(Alberto Iniesta– Obispo Auxiliar emérito de Madrid) Estamos celebrando el bimilenio de san Pablo, una figura histórica con unas circunstancias y cualidades únicas dentro del Cristianismo. Convertido del judaísmo más radical y combativo a la fe cristiana por el mismo Cristo en persona, que le envió a una grandiosa misión evangelizadora a través de todo el Mediterráneo.
Es el Apóstol que mejor conocemos por fuera y por dentro, a través del Libro de los Hechos de los Apóstoles y de sus propias cartas.
Y como escritor se da la circunstancia de que es el primero que comienza a escribir ese grandioso cuadro de la vida de Jesús y de la Iglesia que llamamos el Nuevo Testamento.

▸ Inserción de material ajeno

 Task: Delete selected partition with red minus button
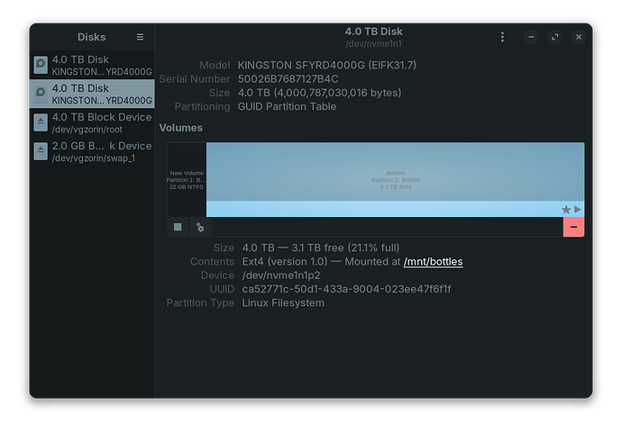(573, 227)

Cuando comienza su Primera Carta a los Tesalonicenses, lo hace sin poder citar ni apoyarse en los evangelios ni en otros escritos apostólicos, que todavía por entonces no se habían escrito, sino tan solo en la Tradición oral de la primitiva Iglesia, en contra del principio protestante de la sola scriptura.

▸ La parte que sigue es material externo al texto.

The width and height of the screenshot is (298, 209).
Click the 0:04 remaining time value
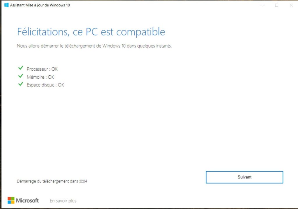[84, 181]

San Pablo tuvo, además, el carisma de la inspiración bíblica, y entre sus cartas figuran páginas cumbre no sólo del Nuevo Testamento, sino inclusive de la literatura universal, como el himno a la caridad, amén de constituir en su conjunto un admirable tratado de teología pastoral y de espiritualidad, válido para todos los tiempos y un gran ejemplo de buen pastor, siempre entregado con generosidad al servicio de sus comunidades.
Como lectura espiritual, siempre nos mueve y nos conmueve con esos vuelos y revuelos a los que sube de pronto, aun tratando de los asuntos más prosaicos y polémicos: Cristo, siendo rico, se hizo pobre para enriquecernos; me amó y se entregó por mí; ya no soy yo quien vive, es Cristo quien vive en mí; ya comáis, ya bebáis, hacedlo todo para gloria de Dios, si no tengo amor, no soy nada… Dos mil años de historia no han gastado ni agotado esa lava ardiente de amor a Cristo que brota de sus páginas.